I just want to cease existing. No spirit, no consciousness, no heaven, no hell, no me. But... that's not possible. As such, I don't feel spiritual rest, I feel spiritual imprisonment. I am trapped in a world, in an eternity, that I want no part of, and there is no way out. Only the promise of never-ending trials and tribulations in this life, and presumably never-ending Seminary in the next. I don't want that any more than the alternative.
As a result, I feel a growing resentment in my life, toward this world, toward the next world, and toward God for creating me in the first place. I don't want spiritual peace. I am too physically and spiritually exhausted to deal with peace and rest. I want to be un-created.

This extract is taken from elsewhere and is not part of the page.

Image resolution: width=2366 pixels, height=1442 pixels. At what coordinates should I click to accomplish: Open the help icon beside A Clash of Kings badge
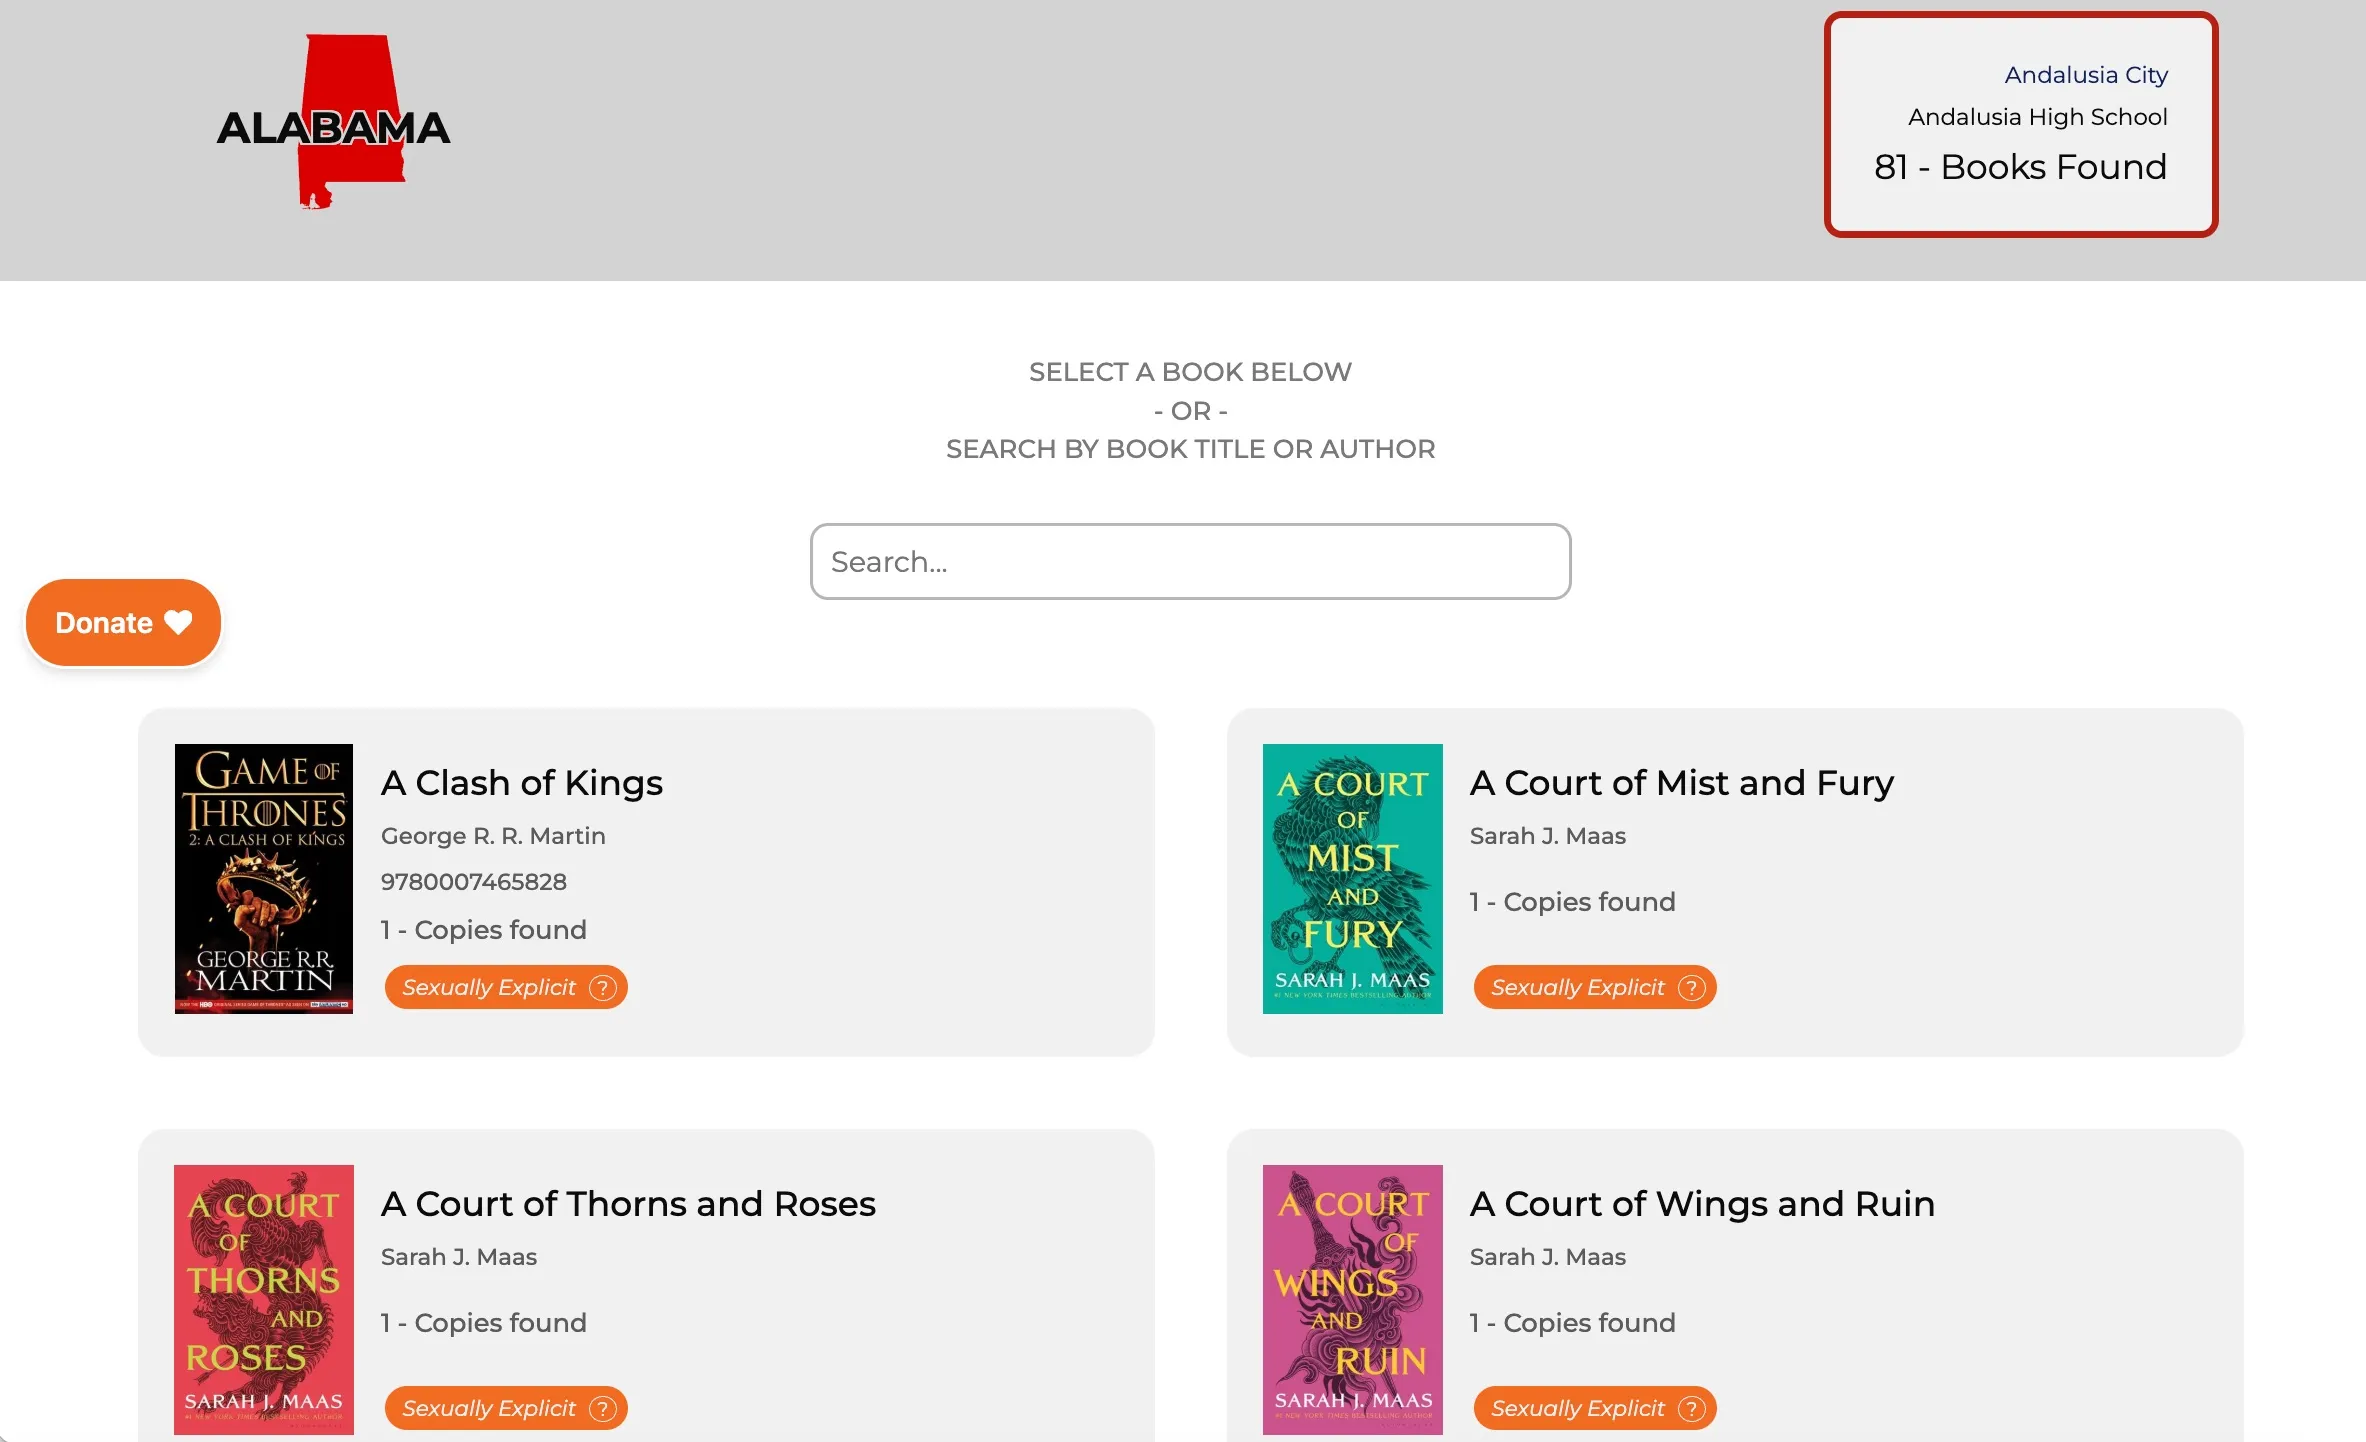coord(602,987)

I find his reply even sadder than his original message to me, but it does confirm my feelings about him and his focus. I won't judge his heart, but I will allow his own statements to judge him. He does not want to be with God, He views heaven as a never-ending Seminary. He has no true love for his daughter. His focus is self centered to the exclusion of everyone else. He never answered what it means to him to be a Christian, but it isn't what Jesus described, certainly. If he has ever really known Christ, then he has forgotten his first love, or it is possible that he has believed that he is a Christian for years without truly knowing Christ. I can't know his heart, but I can judge his words according to God's word:
1 John 4:19-21  We love because he first loved us.  If anyone says, "I love God," yet hates his brother, he is a liar. For anyone who does not love his brother, whom he has seen, cannot love God, whom he has not seen.  And he has given us this command: Whoever loves God must also love his brother. [NIV]
This passage mentions brother, meaning fellow believer, but how much more would it imply family, children, etc Our churches don't teach focusing on Christ, they don't teach denial of self, they don't teach putting others first and ourselves second and as a result we have people like Paul described:
2 Tim. 3:1-5 But realize this, that in the last days difficult times will come.  For men will be lovers of self, lovers of money, boastful, arrogant, revilers, disobedient to parents, ungrateful, unholy,  unloving, irreconcilable, malicious gossips, without self-control, brutal, haters of good,  treacherous, reckless, conceited, lovers of pleasure rather than lovers of God,  holding to a form of godliness, although they have denied its power; Avoid such men as these. [NASB-U]
We all need to check our focus and put it back on Christ.